The future supply of traditional English mistletoe is under threat, conservationists have warned.

Mistletoe thrives in established apple orchards but such habitats have seen a big decline over the past 60 years.

The National Trust is urging people to buy home-grown mistletoe in the run-up to Christmas in a bid to ensure revellers can go on kissing under it.

Trust ecologist Peter Brash said it would be a "sad loss" if mistletoe disappeared from its traditional areas.

'Festive kisses'

At least 60% of old orchards in the "cider country" of Somerset, Gloucestershire, Herefordshire and Worcestershire have disappeared since the 1950s.

The decline has been even more dramatic in Devon and Kent, where the figure is as much as 90%.

Mr Brash said: "Mistletoe is part of our Christmas heritage and has a special place in a wonderful winter landscape.

"It would be a sad loss if mistletoe disappeared altogether from its heartland. We could end up relying on imports of mistletoe from mainland Europe for those festive kisses."

The trust also wants people to ask where the mistletoe they are buying is sourced from.

Mistletoe is a parasitic plant that favours the domestic apple tree, but can also be found on lime, poplar and hawthorn trees across the UK.

'Amazing stuff'

The market town of Tenbury Wells in Worcestershire holds an annual mistletoe festival with a procession led by druids.

One of the druids, Suzanne Thomas, said of the plant: "It's magic. It's just amazing stuff.
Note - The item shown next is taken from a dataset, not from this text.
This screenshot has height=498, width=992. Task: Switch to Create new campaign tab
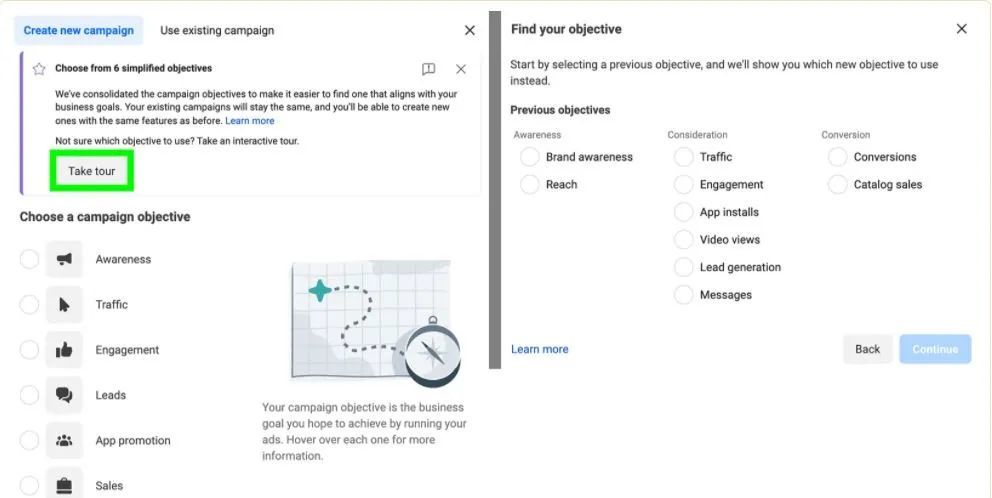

It's got this lovely energy about it."

Mistletoe expert Jonathan Briggs said the plant benefited from a managed environment.

"Unchecked, it will swamp its host tree and ultimately cause it to die," he said.

media captionReg Farmer explains what to look for in mistletoe, and how to harvest it

"Regular, managed cropping will ensure that the host tree remains productive while ensuring that a healthy population of mistletoe will persist."

Agriculture minister Jim Paice said there was more to mistletoe than its "traditional amorous role".

"Buying mistletoe helps traditional British cider apple orchards thrive by removing mistletoe from apple trees," he said.

"By buying mistletoe at Christmas, you're continuing a tradition that helps apple trees to flourish."